Es bleibt das Problem, zu einzelnen Sachverhalten aus dem Unternehmen die einschlägigen untergesetzlichen Regelwerke zu finden. Dazu ist auf die Datenbank „Recht im Betrieb“ hinzuweisen, die komfortable Recherchemöglichkeiten bietet und in wenigen Sekunden Rechercheergebnisse liefert. Unsere Datenbank umfasst aktuell 20.399 Regelwerke im Volltext, die sich über die Listensuche leicht durchsuchen lassen. Liefert die Datenbank kein Rechercheergebnis zu einem Sachverhalt, ist erst dann eine Gefährdungsbeurteilung erforderlich. Ich verweise in diesem Zusammenhang auf unsere Broschüre

„Erleichterungen und Grenzen der Gefährdungsbeurteilung
im Arbeitsschutz“

sowie auf die überzeugende Darstellung des Problems bei „Gerald Schneider: Die Gefährdungsbeurteilung, Planungs- und Organisationsumsetzung S. 92 u. 123“. Aus unserer Broschüre ist zu entnehmen, wie eine Gefährdungsbeurteilung ohne gesetzliche oder untergesetzliche Regelung nach den Vorgaben der Rechtsprechung durchzuführen ist. Behandelt wird außerdem, dass die Eintrittswahrscheinlichkeit keine Voraussetzung für die Annahme einer Gefährdung darstellt. Die Pflicht von Vorständen und Geschäftsführern zur eigenen Risikoanalyse nach der IKB-Entscheidung wird dargestellt. Grenzen der Pflicht zur Gefährdungsbeurteilung nach der Rechtsprechung zum Restrisiko werden ausführlich behandelt. Sie finden die Broschüre im Downloadbereich auf unserer Homepage.

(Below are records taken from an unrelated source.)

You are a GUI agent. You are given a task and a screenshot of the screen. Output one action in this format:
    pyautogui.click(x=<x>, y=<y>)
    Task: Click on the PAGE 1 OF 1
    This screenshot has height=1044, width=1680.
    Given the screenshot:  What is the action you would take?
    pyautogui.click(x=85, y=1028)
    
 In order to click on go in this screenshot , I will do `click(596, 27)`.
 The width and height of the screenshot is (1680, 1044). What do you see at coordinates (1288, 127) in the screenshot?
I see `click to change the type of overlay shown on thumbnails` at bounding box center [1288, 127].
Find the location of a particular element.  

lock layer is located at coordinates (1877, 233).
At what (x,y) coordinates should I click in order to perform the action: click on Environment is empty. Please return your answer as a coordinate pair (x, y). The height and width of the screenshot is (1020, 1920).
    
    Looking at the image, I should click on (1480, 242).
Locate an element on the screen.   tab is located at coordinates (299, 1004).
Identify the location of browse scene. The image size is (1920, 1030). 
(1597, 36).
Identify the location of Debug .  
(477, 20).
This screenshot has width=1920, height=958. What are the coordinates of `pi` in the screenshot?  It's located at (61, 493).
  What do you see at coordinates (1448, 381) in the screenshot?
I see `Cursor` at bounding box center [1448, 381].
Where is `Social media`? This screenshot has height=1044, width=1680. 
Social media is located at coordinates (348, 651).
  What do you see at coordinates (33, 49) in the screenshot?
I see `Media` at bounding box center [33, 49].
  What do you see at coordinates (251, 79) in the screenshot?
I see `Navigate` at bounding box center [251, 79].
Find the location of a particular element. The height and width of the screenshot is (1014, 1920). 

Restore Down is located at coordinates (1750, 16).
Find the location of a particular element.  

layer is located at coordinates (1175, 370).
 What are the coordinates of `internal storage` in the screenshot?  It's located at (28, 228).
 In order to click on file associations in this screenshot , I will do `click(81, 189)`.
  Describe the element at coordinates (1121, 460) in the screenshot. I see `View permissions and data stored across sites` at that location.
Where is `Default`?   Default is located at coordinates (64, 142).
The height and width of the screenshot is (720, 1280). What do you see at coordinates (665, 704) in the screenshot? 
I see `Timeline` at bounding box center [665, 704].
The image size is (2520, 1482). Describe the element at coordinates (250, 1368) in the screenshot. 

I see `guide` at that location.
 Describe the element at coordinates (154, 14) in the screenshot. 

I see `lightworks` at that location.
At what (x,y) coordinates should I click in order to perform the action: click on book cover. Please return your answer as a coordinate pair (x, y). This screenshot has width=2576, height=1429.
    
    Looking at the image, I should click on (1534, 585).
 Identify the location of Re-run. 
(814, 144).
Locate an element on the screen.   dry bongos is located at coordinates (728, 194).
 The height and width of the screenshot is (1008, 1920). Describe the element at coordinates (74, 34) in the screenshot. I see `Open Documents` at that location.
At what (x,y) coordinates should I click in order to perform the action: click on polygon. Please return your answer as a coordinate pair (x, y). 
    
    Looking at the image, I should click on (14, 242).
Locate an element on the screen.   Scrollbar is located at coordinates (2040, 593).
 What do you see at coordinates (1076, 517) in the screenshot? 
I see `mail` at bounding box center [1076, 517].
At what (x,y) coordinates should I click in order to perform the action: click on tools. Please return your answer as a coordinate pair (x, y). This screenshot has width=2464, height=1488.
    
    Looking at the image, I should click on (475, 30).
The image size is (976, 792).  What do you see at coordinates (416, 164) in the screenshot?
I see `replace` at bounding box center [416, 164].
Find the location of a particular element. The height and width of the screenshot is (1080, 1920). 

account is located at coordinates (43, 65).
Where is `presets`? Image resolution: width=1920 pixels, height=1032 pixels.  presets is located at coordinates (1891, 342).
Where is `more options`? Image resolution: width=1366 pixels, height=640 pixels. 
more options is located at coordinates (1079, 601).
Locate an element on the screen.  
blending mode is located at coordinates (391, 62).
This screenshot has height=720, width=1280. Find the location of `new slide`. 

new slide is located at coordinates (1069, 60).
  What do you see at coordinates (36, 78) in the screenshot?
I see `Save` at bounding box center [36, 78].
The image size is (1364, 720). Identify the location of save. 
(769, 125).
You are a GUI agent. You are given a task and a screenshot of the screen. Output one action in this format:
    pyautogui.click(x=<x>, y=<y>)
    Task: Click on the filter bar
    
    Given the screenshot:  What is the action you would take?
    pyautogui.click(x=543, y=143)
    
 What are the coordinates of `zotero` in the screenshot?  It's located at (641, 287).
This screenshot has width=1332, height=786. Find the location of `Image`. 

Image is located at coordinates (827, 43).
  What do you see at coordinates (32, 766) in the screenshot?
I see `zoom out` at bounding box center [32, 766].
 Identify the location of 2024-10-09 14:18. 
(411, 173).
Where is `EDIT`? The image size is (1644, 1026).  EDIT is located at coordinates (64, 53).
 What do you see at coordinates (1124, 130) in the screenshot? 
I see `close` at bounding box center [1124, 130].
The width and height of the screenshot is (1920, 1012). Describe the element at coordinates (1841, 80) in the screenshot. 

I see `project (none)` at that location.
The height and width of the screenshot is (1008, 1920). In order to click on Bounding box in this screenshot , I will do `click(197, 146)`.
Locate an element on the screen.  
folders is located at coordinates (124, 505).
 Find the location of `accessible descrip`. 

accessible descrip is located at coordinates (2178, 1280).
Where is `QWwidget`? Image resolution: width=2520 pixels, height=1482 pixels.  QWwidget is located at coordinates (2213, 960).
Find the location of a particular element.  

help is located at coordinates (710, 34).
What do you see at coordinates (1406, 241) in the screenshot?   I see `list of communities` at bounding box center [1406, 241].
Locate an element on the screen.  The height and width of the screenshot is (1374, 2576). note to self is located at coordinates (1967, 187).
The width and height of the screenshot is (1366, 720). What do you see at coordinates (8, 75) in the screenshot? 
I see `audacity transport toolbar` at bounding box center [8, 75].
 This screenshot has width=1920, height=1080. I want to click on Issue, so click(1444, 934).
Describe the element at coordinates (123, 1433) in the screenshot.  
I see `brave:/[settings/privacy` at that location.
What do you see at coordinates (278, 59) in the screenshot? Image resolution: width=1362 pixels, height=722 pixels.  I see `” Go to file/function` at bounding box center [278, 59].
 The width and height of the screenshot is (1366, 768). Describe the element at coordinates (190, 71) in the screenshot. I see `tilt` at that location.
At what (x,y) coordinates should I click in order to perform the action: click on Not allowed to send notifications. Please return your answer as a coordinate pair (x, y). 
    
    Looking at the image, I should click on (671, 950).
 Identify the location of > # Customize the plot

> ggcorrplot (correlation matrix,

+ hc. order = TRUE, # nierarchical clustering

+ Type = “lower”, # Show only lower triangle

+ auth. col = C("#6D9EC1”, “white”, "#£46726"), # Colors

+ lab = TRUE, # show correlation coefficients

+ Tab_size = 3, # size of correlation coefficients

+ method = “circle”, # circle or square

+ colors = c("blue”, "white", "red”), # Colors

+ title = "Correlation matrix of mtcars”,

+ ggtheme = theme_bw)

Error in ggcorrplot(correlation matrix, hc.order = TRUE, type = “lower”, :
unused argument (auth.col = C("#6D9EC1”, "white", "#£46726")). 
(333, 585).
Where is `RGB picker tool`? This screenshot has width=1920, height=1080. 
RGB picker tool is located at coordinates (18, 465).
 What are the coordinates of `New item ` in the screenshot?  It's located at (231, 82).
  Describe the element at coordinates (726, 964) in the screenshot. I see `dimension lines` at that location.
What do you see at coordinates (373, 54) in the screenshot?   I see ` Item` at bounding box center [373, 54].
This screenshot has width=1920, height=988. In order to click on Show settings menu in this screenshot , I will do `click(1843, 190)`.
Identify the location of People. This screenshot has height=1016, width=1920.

Als überholt gilt die Gefährdungsbeurteilung nach der alten BGI 8700 (siehe Gerald Schneider, Gefährdungsbeurteilung, S. 97 und in dem Aufsatz „Wahrscheinlichkeiten bestimmen, nicht schätzen“ im Sicherheitsingenieur 8/2018 insbesondere S. 30 „Nohl oder nicht Nohl“) Im Wesentlichen wird zu Recht kritisiert, dass die Eintrittswahrscheinlichkeiten nach einzelnen Stufen multipliziert mit dem Schadensausmaß ebenfalls nach Schadensausmaßklassen nicht bestimmbar sind.

Absolute Rechtsgüter sind auch ohne Feststellung der Eintrittswahrscheinlichkeit und dem Schadensausmaßes zu schützen.